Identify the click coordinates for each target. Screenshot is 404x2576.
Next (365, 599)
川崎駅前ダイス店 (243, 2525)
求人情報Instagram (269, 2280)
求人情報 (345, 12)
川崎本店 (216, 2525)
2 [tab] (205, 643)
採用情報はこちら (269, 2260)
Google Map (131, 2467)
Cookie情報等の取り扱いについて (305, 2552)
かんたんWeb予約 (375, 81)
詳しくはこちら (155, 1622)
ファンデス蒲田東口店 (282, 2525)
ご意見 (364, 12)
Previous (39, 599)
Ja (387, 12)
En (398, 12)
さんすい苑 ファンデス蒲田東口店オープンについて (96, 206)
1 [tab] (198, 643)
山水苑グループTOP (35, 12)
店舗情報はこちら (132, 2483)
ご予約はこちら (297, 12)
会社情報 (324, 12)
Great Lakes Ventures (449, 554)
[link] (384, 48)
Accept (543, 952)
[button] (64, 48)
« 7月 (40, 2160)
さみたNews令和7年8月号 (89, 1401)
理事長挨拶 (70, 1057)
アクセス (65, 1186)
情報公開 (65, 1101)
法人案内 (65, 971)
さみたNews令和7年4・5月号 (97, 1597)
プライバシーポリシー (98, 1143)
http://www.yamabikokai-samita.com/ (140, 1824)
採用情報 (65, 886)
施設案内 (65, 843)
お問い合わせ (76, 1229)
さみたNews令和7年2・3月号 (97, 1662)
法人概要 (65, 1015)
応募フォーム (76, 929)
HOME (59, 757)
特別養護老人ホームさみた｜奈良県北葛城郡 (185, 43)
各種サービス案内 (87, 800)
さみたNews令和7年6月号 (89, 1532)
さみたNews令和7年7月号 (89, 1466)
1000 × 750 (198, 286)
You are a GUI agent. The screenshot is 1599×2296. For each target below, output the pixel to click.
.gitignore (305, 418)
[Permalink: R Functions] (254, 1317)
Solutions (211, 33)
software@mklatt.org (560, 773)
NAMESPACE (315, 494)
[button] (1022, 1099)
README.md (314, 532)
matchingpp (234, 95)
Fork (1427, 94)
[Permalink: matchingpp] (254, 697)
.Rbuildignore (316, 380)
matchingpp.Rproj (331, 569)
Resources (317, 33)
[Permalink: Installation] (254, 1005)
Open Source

----------------

Assignment = Work out how many lines in the preceding data include the word "matchingpp". State only that number.

Written answer = 3